━━━ Provided records
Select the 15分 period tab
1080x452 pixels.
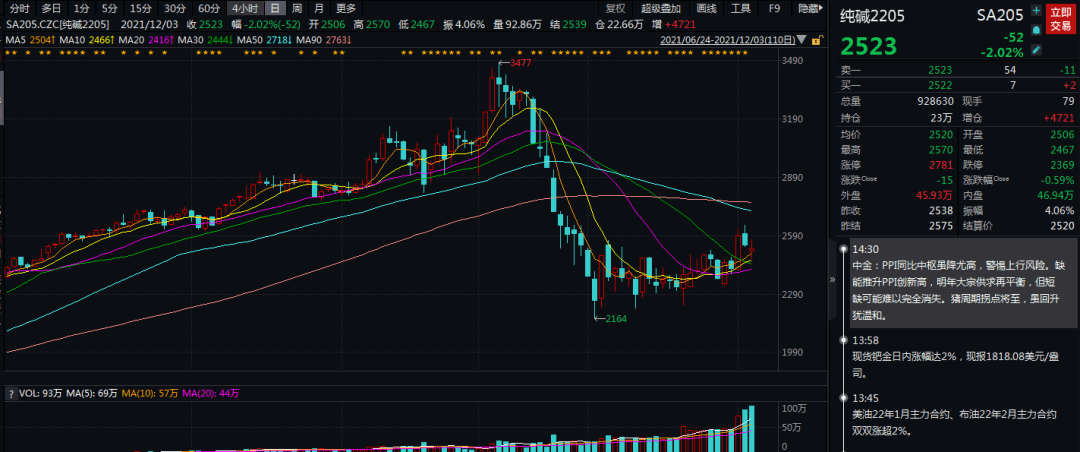point(141,7)
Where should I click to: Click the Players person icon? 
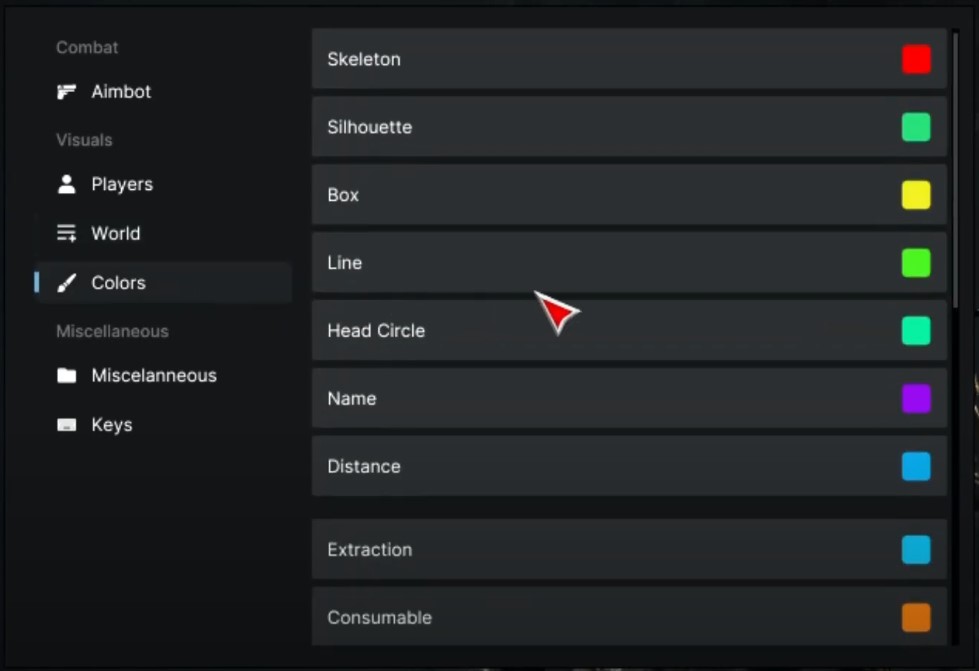pos(67,184)
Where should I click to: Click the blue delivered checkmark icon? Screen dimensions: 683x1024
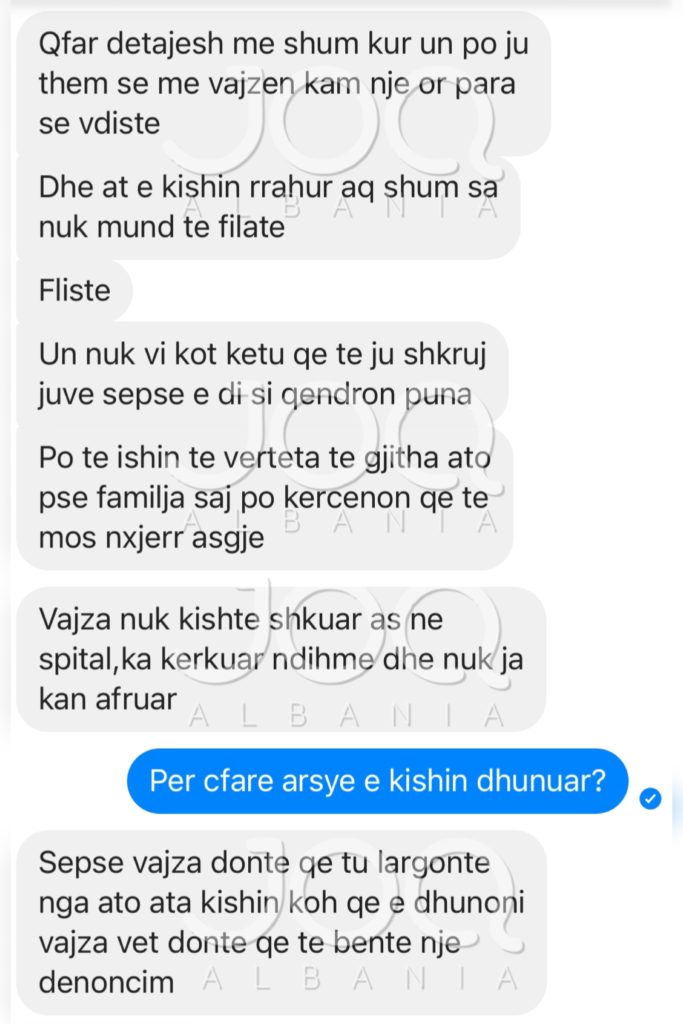[650, 798]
━━━━━━
» **What to do**
Extract the entries in full, exactly as they are, minus the pictures.

» **Final answer**
Select the 15分 period tab
1080x452 pixels.
point(141,7)
Where should I click to: Click the Players person icon? 
pos(67,184)
Where should I click to: Click the blue delivered checkmark icon? Screen dimensions: 683x1024
[650, 798]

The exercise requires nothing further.